Норильское восстание | страница 61
Наконец, Бейнер зашевелился, тяжело вздохнул и, подняв голову, вопросительно смотрит холодными жестяными глазами на Ширяева. Тот тоже поднимает голову и, тяжело вздохнув, склоняет в сторону, пожимает плечами и разводит руками, словно говоря:
— Не знаю, делай, что хочешь.
Бейнер поднимется с кресла, выпрямляется. Его высокая худая фигура со скуластым лицом и впалыми щеками напоминает мне мою Смерть.
Наконец Смерть-Бейнер идет уже ко мне. Я стою тихо и спокойно.
Теперь приемная тюрьмы, Ширяев, Бейнер и я сам — все это стало для меня только тенями, а не живой реальностью. Мне казалось, что все это уже давно произошло, а теперь я только это все вспоминаю. Вся эта сцена казалась мне только продолжением цепи моих предыдущих воспоминаний. Реальный мир для меня больше не существует, все — иллюзия!
Но Бейнер почему-то не вынимает из кобуры пистолет, а достает из кармана ключ, открывает коридорную дверь, велит мне идти вперед. Я иду, он — вслед за мной.
Мне уже не раз приходилось слышать, что некоторые исполнители смертных приговоров не могут сделать свое дело, когда жертва смотрит им прямо в глаза. То ли они боятся, что эти страшные глаза будут будить в них укоры совести, а может их раздражает истерика, в которую впадают некоторые люди в свой предсмертный час — не знаю. Но я много раз слышал, что во многих тюрьмах смертные приговоры исполняются выстрелом в затылок, когда узник идет по коридору и не видит, что происходит сзади него. Среди заключенных Норильска было распространено мнение, что именно таким образом в этом коридоре окончили свой жизненный путь многие люди.
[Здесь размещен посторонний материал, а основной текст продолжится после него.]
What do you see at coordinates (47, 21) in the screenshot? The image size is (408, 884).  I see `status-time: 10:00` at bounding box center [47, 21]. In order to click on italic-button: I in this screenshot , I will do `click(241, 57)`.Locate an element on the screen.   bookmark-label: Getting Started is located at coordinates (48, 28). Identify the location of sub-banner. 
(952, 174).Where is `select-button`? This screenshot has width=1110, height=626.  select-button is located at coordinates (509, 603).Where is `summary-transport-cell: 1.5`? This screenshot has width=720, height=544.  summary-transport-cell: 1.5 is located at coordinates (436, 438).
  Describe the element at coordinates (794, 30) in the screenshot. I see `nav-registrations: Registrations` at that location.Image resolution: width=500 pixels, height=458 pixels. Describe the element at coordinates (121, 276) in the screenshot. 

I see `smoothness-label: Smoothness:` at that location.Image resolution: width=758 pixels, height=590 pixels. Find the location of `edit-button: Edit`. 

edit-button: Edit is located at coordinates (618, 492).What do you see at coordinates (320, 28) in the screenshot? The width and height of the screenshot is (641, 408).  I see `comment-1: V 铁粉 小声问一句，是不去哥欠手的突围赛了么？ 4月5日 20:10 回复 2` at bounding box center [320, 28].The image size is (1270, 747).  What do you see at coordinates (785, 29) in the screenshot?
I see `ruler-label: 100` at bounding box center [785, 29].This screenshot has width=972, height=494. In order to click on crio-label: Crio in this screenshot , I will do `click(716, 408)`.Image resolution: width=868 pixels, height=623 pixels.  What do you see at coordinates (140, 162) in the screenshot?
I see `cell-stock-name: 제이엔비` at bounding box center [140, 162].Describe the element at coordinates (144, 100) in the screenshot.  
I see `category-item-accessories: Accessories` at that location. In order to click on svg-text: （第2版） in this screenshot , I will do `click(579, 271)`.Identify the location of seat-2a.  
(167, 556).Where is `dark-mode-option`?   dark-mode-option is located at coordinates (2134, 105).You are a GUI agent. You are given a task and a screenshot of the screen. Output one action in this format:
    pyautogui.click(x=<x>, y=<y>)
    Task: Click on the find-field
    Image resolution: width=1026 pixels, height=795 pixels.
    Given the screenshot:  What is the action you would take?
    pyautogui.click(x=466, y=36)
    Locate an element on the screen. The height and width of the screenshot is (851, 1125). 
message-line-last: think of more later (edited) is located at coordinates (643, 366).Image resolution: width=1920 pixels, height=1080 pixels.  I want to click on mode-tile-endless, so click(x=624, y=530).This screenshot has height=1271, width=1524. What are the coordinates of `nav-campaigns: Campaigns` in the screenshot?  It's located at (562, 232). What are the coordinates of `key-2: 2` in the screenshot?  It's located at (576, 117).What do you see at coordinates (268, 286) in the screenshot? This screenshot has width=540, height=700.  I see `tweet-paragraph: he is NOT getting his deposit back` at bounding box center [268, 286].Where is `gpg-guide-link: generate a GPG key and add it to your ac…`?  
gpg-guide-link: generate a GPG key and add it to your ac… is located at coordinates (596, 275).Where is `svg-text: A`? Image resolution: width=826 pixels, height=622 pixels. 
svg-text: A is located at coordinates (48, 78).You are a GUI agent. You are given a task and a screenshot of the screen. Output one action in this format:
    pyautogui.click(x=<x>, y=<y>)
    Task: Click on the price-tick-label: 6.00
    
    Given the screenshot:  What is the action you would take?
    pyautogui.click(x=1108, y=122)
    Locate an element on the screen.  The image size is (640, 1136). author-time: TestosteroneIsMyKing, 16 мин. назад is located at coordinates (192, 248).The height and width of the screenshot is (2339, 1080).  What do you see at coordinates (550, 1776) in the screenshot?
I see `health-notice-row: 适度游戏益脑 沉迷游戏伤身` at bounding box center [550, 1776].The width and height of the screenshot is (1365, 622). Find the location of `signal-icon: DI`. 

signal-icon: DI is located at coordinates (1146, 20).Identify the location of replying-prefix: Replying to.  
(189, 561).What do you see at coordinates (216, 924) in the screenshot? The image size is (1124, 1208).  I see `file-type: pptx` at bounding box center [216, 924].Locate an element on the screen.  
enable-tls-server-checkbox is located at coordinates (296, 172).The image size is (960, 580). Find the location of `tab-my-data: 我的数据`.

Но мне выпал иной жребий. Когда я сравнялся с дверью своей 12-й камеры, Бейнер остановил меня, открыл дверь и снял наручники. Я вошел в камеру и стал у порога.
Мне хотелось побыстрей лечь и обо всем забыть, но к нарам, где лежали люди, не хотелось приближаться. Я ушел в правый угол, где стояла большая параша, сел на ее широкую круглую крышку и, подтянув колени к подбородку, впал в забытье. Я уже не хотел видеть или слышать людей. Я лучше зарылся бы как-нибудь глубоко в землю, чтобы туда не могли проникнуть ни звуки человеческой сцены, ни даже свет дня. Я жаждал полного одиночества, тишины и мрака; я даже хотел забыть самого себя и впасть в забытье…
Мои сокамерники, наверное, понимали мое состояние и не трогали меня никакими расспросами. Они лежали на нарах напряженно, молча.
Нерешительность исполнителей моего приговора мы объясняли потом тогдашней неустойчивостью в верхах.